Dr Spira on the Evaluation of Fianlimab Plus Cemiplimab in Advanced Melanoma
Source: OncLive, October 2023
Alexander I. Spira, MD, PhD, FACP, co-director, Virginia Cancer Specialists Research Institute, director, Thoracic and Phase I Program, clinical assistant professor, Johns Hopkins School of Medicine, discusses the evaluation of the LAG-3 inhibitor fianlimab plus cemiplimab-rwlc (Libtayo) in patients with advanced melanoma who were PD-L1 inhibitor–naïve, as seen in the findings from a phase 1 study (NCT03005782).
This was a substantially sized trial with various expansion cohorts across multiple tumor types, including melanoma, Spira begins. The focus of this expansion study was on patients with advanced melanoma who were naïve to immunotherapy (IO), he states. The study comprised 3cohorts, the first of which included patients who had not previously received IO treatment but were permitted to have prior non-IO treatment, Spira explains. The second cohort consisted of patients who had not undergone prior systemic therapy, most of whom had BRAF V600E–mutant disease, he expands. The final cohort was made up of patients who would have otherwise received FDA-approved adjuvant systemic therapy, Spira notes, adding that thiscohort required patients to have a disease-free interval of at least 6 months.
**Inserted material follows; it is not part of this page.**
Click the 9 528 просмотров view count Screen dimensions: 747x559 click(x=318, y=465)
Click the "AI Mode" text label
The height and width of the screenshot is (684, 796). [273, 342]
This expansion trial had standard end points, with the primary end point being overall response rate (ORR), Spira expands. Notably, this trial also had typical secondary end points, such as progression-free survival, duration of response (DOR), disease control rate (DCR), safety, and pharmacokinetics, he explains. The preliminary results revealed an ORR of 61.2% among all patients enrolled in both the IO-naïve and systemic treatment–naïve arms. Within these cohorts, there were 12 complete responses and 48 partial responses, Spira says.